* EXERCISE REQUIREMENTS *
Please render the lines that open with the one containing "Where should I click to: Click the green" and close with the one containing "Action: click(505, 327)" as a Markdown table with the columns Row and Line, skipping blank lines and leaving the pictures out.
________
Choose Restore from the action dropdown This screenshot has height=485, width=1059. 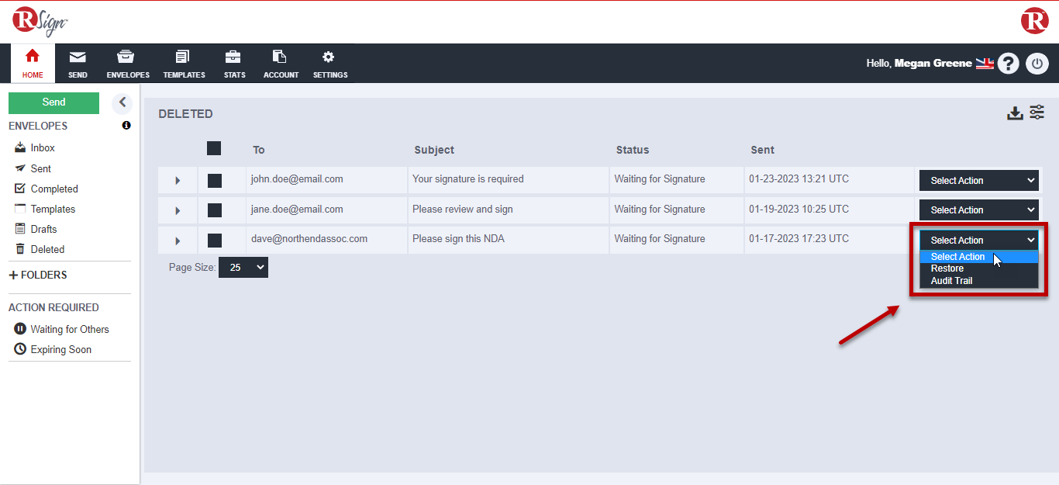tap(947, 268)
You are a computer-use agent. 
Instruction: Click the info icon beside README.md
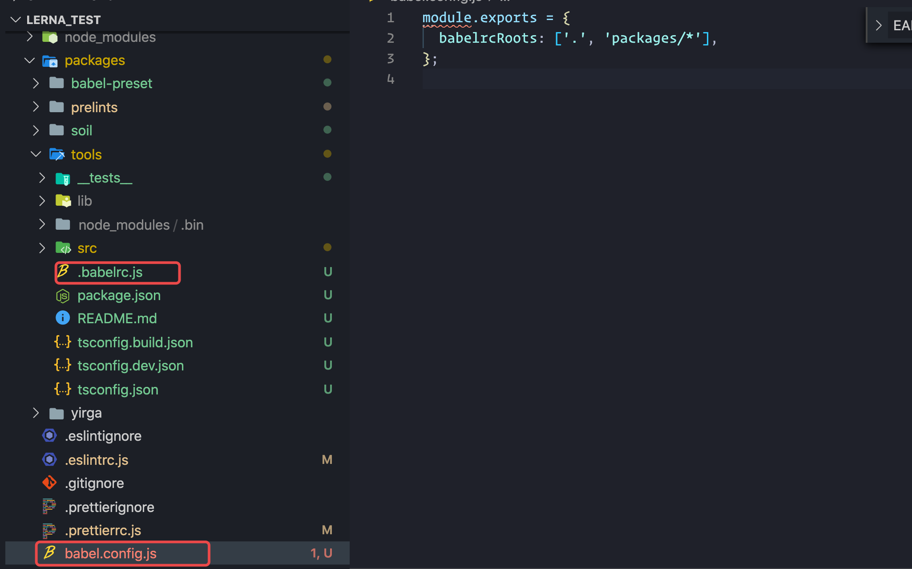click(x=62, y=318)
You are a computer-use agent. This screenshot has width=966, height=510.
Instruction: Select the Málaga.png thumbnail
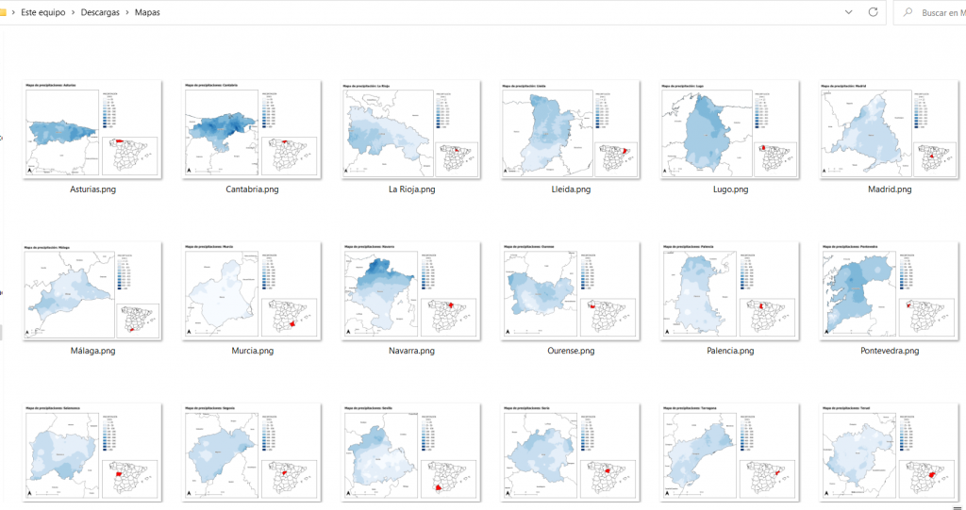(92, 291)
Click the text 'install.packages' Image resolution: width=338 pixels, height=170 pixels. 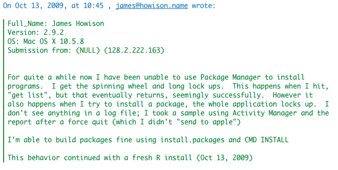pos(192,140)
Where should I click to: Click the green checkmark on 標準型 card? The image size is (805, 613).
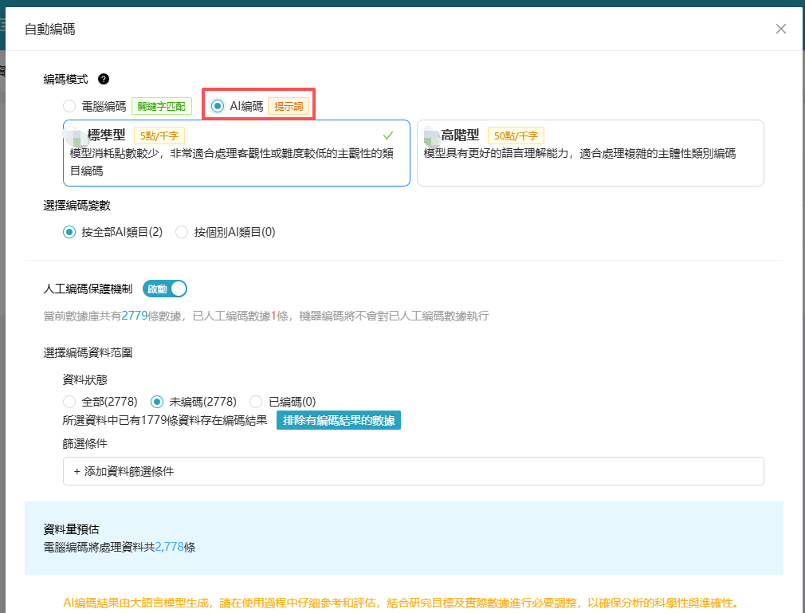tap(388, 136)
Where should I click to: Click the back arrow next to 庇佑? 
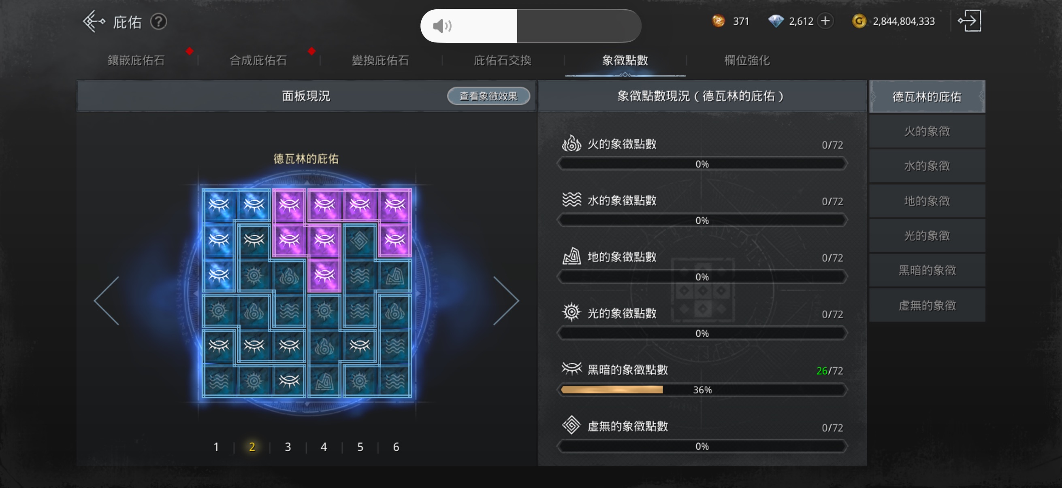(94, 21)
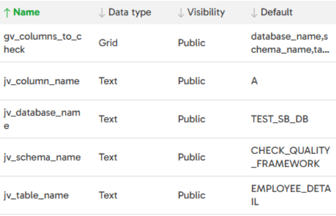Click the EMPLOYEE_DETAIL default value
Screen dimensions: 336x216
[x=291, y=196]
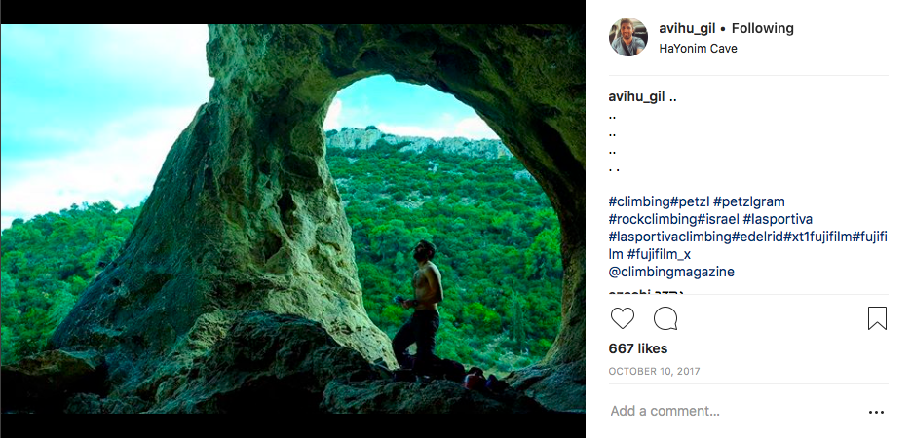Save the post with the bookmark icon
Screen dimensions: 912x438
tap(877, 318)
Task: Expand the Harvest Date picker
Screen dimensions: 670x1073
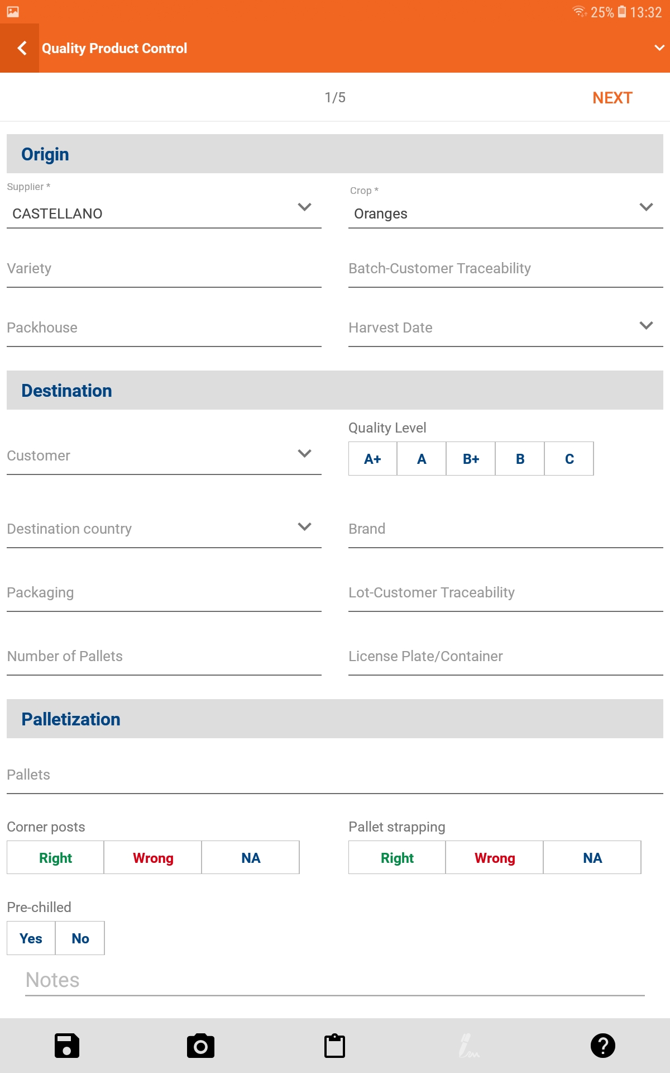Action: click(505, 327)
________
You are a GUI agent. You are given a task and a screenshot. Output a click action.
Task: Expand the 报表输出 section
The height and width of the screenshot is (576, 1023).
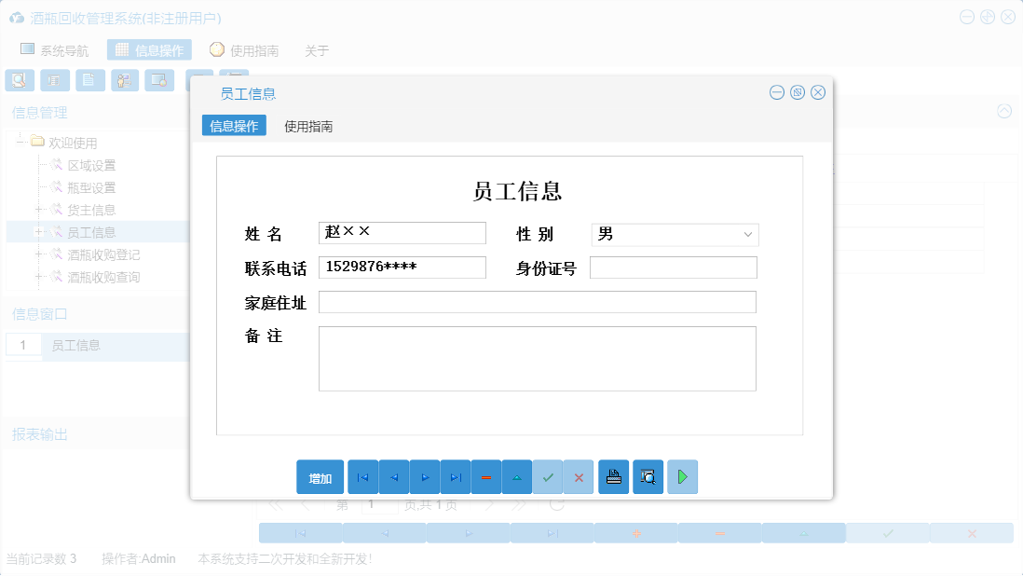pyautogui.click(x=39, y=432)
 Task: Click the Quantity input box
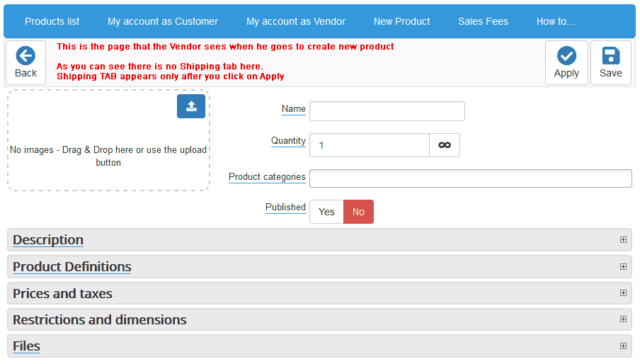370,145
________
* FINAL RESULT *
| Row | Line |
|---|---|
| 1 | Where should I click to: Click the green checkmark on 標準型 card? The image size is (805, 613). |
| 2 | tap(388, 136) |
| 3 | Where should I click to: Click the back arrow next to 庇佑?  |
| 4 | (94, 21) |
| 5 | Click the EMPLOYEE_DETAIL default value |
| 6 | Screen dimensions: 336x216 |
| 7 | [x=291, y=196] |
| 8 | Save the post with the bookmark icon |
| 9 | Screen dimensions: 912x438 |
| 10 | tap(877, 318) |
| 11 | Task: Expand the Harvest Date picker |
| 12 | Screen dimensions: 670x1073 |
| 13 | Action: click(505, 327) |